Although the detection method for most of the development of NMR has been the Faraday law induction method of Purcell et al. (1) and Bloch et al. (2), the first method of NMR was a gradient-based method of force detection, the molecular beam deflection method of Rabi et al. (3). The detection of NMR by observing the change in force on a sample in a field gradient upon saturation of the spins was introduced by Evans (4). Sidles and collaborators (57) introduced cyclic modulation of this force at the frequency of a mechanical resonator bearing the sample or a nearby magnet in the method of magnetic resonance force microscopy (MRFM), which allows force detection of magnetic resonance imaging of solid samples and has favorable prospects for scaling to smaller samples with inversely proportional larger gradients. A mechanical detection method suitable for condensed phase samples in homogeneous fields was introduced by Gozzini and coworkers (8, 9), who measured the torque on a suspended sample caused by the transfer of angular momentum by spin-lattice relaxation of electron spins.

Recently, we proposed a method of force-detected magnetic resonance (10) that eliminates the field gradient across the sample, while simultaneously optimizing the signal-to-noise ratio (SNR) for spin-dependent forces or torques. The goal is better observation of magnetization, enhanced resolution, and no gradient (BOOMERANG) relative to both inductive detection and other mechanical methods of magnetic resonance. Like inductive detection, BOOMERANG uses a homogeneous magnetic field and so is general with respect to pulse sequence, the geometry and thermodynamic phase of the sample, and whether a field gradient is introduced to encode magnetic resonance imaging information. As in MRFM, the sensitivity of BOOMERANG scales more favorably than inductive detection for small samples and detectors. The key goal is higher-sensitivity NMR for small samples, including surfaces. Shrinking the sample volume necessary for NMR will facilitate analysis of large-sample libraries. Additionally, reducing the size of the hardware lowers the mass and power consumption, important considerations for remote sensing and other portable applications.
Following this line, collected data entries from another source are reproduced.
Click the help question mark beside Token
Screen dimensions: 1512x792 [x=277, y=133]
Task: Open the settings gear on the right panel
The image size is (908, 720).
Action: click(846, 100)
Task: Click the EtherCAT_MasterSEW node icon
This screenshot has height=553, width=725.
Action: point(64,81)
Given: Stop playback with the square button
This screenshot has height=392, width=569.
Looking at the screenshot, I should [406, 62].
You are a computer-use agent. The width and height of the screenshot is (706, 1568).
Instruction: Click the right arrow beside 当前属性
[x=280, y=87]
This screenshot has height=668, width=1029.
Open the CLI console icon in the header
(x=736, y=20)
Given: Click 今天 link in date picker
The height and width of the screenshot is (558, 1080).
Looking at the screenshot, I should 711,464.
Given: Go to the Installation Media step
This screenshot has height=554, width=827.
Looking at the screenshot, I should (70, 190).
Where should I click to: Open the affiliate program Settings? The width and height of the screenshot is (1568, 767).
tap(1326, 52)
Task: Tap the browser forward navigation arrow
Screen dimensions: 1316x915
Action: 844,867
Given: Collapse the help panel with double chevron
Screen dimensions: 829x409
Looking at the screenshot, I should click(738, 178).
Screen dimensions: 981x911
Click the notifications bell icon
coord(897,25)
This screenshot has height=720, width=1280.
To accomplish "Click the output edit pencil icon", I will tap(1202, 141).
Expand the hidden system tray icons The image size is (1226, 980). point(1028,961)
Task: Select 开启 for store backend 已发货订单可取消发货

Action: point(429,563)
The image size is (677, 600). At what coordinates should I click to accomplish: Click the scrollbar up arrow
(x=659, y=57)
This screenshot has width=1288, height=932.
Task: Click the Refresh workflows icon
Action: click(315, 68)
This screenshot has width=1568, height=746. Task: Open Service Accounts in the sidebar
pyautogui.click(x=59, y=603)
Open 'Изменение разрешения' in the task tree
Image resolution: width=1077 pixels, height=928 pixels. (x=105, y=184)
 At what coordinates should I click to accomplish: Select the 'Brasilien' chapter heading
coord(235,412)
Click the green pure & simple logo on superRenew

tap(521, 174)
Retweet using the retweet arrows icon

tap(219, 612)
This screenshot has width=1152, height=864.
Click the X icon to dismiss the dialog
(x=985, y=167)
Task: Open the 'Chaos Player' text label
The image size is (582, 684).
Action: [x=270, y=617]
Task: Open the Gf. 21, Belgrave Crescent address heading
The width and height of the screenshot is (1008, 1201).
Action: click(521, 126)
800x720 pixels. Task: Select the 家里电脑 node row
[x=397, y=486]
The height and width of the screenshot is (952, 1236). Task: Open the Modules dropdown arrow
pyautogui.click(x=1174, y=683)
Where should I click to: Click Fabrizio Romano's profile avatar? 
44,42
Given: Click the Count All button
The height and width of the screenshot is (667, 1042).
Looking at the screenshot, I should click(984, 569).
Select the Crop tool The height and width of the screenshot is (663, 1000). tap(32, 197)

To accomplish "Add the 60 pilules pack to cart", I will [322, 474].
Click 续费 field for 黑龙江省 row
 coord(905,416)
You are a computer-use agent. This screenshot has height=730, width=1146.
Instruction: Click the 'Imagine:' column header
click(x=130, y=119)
Fig. 1 depicts the prototype BOOMERANG spectrometer. The ferromagnetic assembly entails two pole pieces with diameter substantially larger than that of the sample. In the center of each pole piece a cylindrical detector magnet, comparable in diameter to the sample, has been placed in a closely fitting orifice. The sample exerts a force on the detector magnet that is proportional to the z-component of the sample's magnetization. One may think of the interaction between the sample and detector magnet dipoles as equivalent to the force between axially aligned bar magnets, but this force is achieved in a geometry that places no field gradient across the sample. This can be described (10) as an “inverse Stern-Gerlach force,” the inner product of the gradient of the sample's field and the ferromagnetic dipole of the detector. This detector magnet is fixed to a flexible silicon beam and this composite mechanical resonator exhibits a high-quality harmonic motion along the z axis. The sample's spin magnetization is inverted twice per resonator period by radio frequency (rf) pulses at the Larmor frequency supplied by the coil inductor, resulting in a force on the resonator at its fundamental frequency. The resulting spin-driven motion of the resonator is the signal and is detectable by a displacement sensor, such as those used in atomic force microscopy. To minimize disturbance to the field homogeneity, this motion could be measured and compensated in a feedback loop, but here it is small enough (<1 nm) to have negligible effect on the spins.

Fig. 1.

Fig. 1.

Cutaway diagram of the BOOMERANG spectrometer. Two NdFeB pole magnets P magnetize a cylindrically symmetric array formed by ring magnets R and detector magnets D, which are made of mu-metal. A spherical volume A, filled with a liquid or solid sample, is placed inside coil C, which provides rf pulses to modulate the sample's magnetization. The magnet assembly, which may be viewed as a pair of pole pieces slightly perturbed by removal of the material to form the gap around the detector magnets D, provides a homogeneous field of ≈0.65 T at the sample. One of the detector magnets is fixed to a single-crystal silicon beam O forming a z-axis mechanical resonator with fundamental frequency ≈450 Hz. (Inset) This cross section shows the forces exerted by the sample on the components of the magnet array when the magnetizations of the sample and all of the magnets are aligned along vector M. Cyclic inversion of the sample's magnetization induces mechanical oscillations of O, which are detected with fiber-optic interferometer F. Also shown is a cone-shaped nodal surface where the axial component of the magnetic force vanishes. The cylindrical detector magnet D is contained within this cone and it is roughly the same volume as the spherical sample volume for which the detector geometry is optimized (10).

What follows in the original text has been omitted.